── AVAILABLE DATA

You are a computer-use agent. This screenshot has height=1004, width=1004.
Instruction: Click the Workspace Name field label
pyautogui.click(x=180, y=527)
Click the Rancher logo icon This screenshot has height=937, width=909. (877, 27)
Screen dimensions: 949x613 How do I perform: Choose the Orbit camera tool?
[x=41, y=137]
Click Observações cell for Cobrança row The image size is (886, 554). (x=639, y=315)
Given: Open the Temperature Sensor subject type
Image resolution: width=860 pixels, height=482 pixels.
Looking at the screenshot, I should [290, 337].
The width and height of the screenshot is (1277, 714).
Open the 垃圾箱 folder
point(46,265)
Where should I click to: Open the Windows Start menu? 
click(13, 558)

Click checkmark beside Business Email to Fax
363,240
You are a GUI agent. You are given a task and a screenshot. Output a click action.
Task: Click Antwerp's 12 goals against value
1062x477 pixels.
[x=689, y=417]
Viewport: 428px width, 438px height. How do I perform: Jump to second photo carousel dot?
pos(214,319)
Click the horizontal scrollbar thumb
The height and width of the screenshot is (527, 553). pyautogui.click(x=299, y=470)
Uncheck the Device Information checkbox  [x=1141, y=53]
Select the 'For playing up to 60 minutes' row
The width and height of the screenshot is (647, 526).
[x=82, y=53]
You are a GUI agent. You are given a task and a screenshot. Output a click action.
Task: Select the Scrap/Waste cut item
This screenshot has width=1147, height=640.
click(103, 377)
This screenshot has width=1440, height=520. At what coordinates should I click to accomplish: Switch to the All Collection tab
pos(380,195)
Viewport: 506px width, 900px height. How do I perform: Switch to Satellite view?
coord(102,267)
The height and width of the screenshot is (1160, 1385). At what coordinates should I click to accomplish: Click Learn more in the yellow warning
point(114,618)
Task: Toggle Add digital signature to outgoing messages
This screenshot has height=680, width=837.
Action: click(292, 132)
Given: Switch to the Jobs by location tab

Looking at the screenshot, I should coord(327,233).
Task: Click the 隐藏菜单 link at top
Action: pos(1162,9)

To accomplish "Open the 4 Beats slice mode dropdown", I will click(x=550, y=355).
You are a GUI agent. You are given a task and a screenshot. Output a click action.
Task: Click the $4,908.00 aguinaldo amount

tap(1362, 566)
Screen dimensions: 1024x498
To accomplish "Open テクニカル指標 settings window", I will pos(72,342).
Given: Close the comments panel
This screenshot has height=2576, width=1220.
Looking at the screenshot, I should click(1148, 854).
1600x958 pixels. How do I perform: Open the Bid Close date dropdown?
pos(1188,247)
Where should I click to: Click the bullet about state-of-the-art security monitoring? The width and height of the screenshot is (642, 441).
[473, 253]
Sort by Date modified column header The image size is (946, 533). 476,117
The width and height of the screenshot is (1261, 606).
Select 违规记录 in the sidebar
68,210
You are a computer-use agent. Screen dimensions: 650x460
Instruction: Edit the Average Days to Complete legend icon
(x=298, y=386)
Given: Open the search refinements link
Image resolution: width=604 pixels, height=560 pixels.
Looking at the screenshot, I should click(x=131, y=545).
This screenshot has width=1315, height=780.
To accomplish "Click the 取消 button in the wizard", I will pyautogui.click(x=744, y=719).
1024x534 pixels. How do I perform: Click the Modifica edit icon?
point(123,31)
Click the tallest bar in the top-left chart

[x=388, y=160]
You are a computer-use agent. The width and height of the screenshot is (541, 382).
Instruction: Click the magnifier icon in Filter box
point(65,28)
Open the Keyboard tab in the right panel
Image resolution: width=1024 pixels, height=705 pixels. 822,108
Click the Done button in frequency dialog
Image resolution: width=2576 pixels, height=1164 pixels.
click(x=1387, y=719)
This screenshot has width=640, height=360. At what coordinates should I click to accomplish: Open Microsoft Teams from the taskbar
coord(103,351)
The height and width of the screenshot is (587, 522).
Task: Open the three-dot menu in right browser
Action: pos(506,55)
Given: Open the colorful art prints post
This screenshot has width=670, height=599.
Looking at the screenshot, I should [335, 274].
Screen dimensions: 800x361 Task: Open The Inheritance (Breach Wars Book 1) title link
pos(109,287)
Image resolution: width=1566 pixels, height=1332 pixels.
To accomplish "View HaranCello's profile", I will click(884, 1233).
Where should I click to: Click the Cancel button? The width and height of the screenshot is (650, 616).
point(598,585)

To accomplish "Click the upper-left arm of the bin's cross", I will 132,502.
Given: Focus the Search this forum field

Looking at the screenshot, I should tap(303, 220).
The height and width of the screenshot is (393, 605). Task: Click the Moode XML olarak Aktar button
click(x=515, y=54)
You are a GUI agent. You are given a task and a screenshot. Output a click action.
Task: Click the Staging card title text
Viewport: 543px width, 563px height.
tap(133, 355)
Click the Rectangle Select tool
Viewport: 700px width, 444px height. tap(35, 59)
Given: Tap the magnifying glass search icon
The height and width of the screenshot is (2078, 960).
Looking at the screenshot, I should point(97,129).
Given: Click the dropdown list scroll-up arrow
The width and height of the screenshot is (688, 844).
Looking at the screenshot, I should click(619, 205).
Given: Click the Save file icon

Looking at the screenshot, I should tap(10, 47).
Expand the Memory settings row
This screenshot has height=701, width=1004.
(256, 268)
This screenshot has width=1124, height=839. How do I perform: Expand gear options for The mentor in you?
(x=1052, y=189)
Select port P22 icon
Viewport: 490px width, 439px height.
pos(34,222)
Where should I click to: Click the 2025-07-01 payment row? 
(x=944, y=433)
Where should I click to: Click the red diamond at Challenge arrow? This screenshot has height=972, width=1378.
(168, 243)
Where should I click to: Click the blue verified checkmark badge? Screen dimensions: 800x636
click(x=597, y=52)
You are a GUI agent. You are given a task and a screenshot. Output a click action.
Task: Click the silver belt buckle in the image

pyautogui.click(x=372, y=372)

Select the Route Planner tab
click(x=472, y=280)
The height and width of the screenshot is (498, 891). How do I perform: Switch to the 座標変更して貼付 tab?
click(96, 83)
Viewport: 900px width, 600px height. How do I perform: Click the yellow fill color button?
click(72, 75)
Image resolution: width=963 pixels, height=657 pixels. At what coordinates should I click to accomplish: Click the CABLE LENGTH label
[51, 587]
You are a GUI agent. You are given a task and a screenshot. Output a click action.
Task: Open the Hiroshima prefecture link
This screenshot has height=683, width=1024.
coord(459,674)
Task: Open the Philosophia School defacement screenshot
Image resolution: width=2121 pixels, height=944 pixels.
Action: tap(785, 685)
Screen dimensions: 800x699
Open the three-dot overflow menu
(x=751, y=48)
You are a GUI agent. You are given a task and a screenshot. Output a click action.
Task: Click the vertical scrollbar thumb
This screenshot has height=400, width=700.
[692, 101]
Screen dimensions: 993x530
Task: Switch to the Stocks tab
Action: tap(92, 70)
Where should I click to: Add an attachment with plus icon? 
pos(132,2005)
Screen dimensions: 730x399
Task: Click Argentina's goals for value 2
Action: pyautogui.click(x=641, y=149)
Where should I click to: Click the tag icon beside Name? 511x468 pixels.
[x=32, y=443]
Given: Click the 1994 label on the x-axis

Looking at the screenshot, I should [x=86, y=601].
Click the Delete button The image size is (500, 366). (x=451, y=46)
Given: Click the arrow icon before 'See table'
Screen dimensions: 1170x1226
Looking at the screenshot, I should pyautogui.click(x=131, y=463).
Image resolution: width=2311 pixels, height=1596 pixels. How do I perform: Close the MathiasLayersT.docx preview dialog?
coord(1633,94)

────

→ TASK ITEM:
Using the records above, find and show each line with the string "computer".

→ YOUR RESPONSE:
You are a computer-use agent. This screenshot has height=1004, width=1004.
You are a computer-use agent. Screen dimensions: 650x460
You are a computer-use agent. The width and height of the screenshot is (541, 382).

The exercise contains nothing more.